“La Collina” e le tante storie di San Patrignano
La collina, il libro in cui Andrea Delogu racconta la sua vita di bambina a San Patrignano, è potente e fa stare male. È un romanzo, “si ispira” alla storia di San Patrignano, dice Andrea Delogu (il libro è stato scritto con Andrea Cedrola). Non è difficile nel libro riconoscere storie e personaggi, individuare in Riccardo, Vincenzo Muccioli – il fondatore di San Patrignano – in Sebastiano, Roberto Maranzano – il ragazzo che a San Patrignano venne ucciso di botte e poi gettato in una discarica, a centinaia di chilometri di distanza. Andrea Delogu racconta la sua vita in un posto che per lei bambina era meraviglioso. E poi però anche la sensazione, che arrivava sempre più pesante, che ci fosse qualcosa che non andava. Ha raccontato la sua storia e quella di altri, dei suoi genitori ma anche di tanti che con lei hanno deciso di ricordare, spesso senza reticenze. Ha ragione Andrea Delogu quando, in un’intervista alle Invasioni Barbariche, ha detto che non c’è nulla di nuovo, che è tutto agli atti. È vero, è tutto lì: le testimonianze, la ricostruzione di violenze pesanti, tutto ciò che nei processi è venuto fuori, indelebilmente.
E tornano, leggendo La collina, le vecchie infinite discussioni. Tanti si sono salvati dall’eroina. Tanti hanno subito sopraffazioni e violenze che con la disintossicazione non c’entravano nulla. Ci sono tante verità diverse nella storia di San Patrignano, tanti gli angoli da cui guardare. Bisogna leggerlo La collina per entrare dentro quel mondo. Chi, come me, è nato nei primi anni Sessanta ha conosciuto persone morte d’eroina e altre che si sono ammalate di Aids. È stata, per alcuni anni, una carneficina. Un mio amico, tornato da Sampa (così la chiamava lui) diceva: «Sì, quello che raccontano è tutto vero. Ma io sono qui».

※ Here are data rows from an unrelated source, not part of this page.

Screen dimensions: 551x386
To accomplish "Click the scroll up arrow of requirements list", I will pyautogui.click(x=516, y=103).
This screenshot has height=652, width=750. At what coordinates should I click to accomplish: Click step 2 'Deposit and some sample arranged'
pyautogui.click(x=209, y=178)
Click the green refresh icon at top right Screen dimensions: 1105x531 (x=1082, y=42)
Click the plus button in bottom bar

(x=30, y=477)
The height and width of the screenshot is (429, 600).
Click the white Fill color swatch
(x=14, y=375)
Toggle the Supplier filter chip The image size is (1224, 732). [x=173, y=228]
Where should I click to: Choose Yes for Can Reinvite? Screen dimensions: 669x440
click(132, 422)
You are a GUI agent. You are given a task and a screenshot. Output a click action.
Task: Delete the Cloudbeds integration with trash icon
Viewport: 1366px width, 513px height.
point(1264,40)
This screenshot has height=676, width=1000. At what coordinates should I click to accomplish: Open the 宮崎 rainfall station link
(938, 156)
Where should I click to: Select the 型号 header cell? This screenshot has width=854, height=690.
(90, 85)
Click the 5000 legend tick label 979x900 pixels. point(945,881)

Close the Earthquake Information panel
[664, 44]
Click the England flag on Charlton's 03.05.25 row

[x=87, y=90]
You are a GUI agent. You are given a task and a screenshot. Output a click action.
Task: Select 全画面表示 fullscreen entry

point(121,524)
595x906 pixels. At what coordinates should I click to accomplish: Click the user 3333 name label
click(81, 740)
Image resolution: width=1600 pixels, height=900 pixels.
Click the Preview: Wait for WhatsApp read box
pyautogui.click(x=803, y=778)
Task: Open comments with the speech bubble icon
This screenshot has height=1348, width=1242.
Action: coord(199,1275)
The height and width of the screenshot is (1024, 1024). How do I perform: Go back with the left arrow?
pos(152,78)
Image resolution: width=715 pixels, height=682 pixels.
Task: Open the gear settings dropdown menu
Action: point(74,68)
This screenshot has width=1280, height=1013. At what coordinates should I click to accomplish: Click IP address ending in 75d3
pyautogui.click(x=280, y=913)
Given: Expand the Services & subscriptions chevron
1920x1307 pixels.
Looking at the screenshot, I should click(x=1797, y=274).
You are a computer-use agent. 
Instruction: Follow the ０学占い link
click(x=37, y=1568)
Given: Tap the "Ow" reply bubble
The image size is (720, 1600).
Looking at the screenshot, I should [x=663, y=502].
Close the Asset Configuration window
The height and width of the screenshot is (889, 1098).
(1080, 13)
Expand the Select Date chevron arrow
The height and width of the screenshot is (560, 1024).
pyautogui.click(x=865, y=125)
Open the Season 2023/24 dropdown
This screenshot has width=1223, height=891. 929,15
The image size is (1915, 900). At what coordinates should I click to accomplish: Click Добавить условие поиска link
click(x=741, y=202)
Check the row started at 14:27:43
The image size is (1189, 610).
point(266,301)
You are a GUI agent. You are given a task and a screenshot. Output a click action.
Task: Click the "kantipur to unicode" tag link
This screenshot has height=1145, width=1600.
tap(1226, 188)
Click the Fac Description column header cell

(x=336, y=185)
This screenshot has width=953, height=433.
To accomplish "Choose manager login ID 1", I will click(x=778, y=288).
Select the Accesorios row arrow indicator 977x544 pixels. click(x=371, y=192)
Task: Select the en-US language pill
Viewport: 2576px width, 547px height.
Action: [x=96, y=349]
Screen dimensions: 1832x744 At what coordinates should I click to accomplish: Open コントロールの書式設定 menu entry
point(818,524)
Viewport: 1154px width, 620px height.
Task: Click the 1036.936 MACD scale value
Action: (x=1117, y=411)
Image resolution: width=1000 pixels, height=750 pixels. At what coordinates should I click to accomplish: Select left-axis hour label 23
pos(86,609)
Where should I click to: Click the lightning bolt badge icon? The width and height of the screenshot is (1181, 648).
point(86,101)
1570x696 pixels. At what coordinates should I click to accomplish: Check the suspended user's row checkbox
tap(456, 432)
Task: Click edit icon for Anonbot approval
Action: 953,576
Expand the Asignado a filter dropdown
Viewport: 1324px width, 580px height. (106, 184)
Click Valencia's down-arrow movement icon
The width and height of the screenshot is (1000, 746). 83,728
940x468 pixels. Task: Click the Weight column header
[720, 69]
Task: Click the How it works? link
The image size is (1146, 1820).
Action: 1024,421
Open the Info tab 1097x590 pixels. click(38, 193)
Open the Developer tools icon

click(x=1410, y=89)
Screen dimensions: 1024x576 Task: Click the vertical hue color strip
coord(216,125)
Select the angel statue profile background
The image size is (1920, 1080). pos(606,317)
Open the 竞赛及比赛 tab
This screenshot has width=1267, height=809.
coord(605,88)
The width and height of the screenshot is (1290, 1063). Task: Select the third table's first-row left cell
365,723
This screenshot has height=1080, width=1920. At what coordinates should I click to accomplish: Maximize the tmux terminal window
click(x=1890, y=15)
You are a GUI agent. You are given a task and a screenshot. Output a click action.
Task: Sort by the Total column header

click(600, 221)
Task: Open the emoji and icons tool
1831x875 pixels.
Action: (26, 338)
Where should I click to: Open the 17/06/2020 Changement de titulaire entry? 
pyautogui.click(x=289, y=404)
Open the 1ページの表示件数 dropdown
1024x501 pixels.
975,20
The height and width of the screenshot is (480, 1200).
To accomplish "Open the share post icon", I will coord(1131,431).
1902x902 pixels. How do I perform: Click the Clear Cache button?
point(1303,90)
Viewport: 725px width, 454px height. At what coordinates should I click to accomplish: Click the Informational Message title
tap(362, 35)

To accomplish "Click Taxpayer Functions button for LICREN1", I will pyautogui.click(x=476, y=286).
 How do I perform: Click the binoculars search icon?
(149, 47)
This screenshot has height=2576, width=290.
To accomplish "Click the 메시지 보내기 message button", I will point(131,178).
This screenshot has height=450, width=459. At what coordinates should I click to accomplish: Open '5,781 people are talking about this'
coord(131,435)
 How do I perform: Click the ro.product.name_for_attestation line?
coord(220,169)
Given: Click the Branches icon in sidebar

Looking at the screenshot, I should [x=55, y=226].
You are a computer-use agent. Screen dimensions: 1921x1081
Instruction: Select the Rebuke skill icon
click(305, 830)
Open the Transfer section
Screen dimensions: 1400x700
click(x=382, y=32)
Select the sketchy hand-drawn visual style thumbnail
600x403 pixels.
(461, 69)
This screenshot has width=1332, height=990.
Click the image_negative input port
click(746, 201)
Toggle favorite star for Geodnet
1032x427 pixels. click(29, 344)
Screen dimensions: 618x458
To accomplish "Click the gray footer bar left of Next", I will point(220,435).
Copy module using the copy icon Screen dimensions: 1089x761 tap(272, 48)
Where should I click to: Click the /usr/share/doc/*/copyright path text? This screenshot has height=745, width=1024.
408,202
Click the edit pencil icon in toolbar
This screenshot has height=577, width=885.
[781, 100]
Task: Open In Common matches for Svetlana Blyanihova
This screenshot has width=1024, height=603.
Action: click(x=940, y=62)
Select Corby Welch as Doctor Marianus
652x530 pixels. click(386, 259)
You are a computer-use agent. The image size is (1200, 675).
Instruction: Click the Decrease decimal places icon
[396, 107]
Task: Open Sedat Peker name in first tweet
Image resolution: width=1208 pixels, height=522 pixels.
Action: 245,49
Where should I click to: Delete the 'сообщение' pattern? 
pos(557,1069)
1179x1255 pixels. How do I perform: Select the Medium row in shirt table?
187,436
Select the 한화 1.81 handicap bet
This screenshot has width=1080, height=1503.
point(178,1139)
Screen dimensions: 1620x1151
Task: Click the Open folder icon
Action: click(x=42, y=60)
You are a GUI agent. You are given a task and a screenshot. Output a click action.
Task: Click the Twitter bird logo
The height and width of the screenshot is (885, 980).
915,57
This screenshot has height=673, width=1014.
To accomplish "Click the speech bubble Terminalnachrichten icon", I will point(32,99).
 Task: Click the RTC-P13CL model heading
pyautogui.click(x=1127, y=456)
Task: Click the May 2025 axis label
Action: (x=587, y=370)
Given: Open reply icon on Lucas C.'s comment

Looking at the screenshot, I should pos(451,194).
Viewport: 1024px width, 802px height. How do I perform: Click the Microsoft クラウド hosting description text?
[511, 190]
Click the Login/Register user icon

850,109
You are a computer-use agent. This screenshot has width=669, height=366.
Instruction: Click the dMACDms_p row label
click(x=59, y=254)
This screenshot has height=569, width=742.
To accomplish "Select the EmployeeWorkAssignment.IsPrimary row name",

Ho trovato su internet una lettera scritta da Giuseppe Maranzano. Suo padre era Roberto Maranzano, uno di quelli puniti in comunità perché non “osservava le regole”. Punito fino a essere portato nella macelleria, uno dei reparti dove i disobbedienti venivano rinchiusi. Lì venivano massacrati di botte. Gli assassini di Maranzano erano “il servizio d’ordine della comunità”, quelli che facevano rispettare le regole, a ogni costo. E le regole erano anche che di certe cose non si parlava, altre non si vedevano, che ciò che veniva deciso era comunque giusto. Maranzano venne caricato nel bagagliaio di una macchina e portato fino a Napoli, la sua città. Gettarono il corpo in una discarica. La squadra mobile di Napoli pensò a un regolamento di conti nella piccola malavita. Ma poi qualcuno parlò, e dopo poco parlarono altri. Muccioli disse di essere all’oscuro di tutto, poi ammise di aver saputo, ma solo dopo. Eppure, sosteneva l’accusa, nessuno poteva uscire dalla comunità, in macchina poi, senza che lui, il capo, sapesse. Muccioli parlò di mele marce, dell’impazzamento di alcuni. Venne condannato a otto mesi per favoreggiamento, gli esecutori dell’omicidio ebbero pene dai sei ai dieci anni, credo che nessuno alla fine scontò il carcere. Nella lettera, pubblicata nel 2010 nel blog di Beppe Grillo, il figlio di Maranzano scrive «Io non voglio distruggere nessuno e nessuna cosa, voglio soltanto che venga restituita la dignità a mio padre e agli altri ragazzi che da quella collina non sono usciti vivi». Durante il processo vennero fuori storie di suicidi, di violenza, di umiliazioni. Nel romanzo di Andrea Delogu c’è tutto.
Sono passati anni da quei processi, Vincenzo Muccioli è morto nel 1995. Mi ricordo le immagini di quei giorni di San Patrignano erano immagini di dolore vero, con centinaia di ragazzi disperati.
Andrea Delogu non ha pretese una verità unica. Racconta ciò che ha visto, quello che tanti hanno provato. Ci sono tante vite in quel racconto.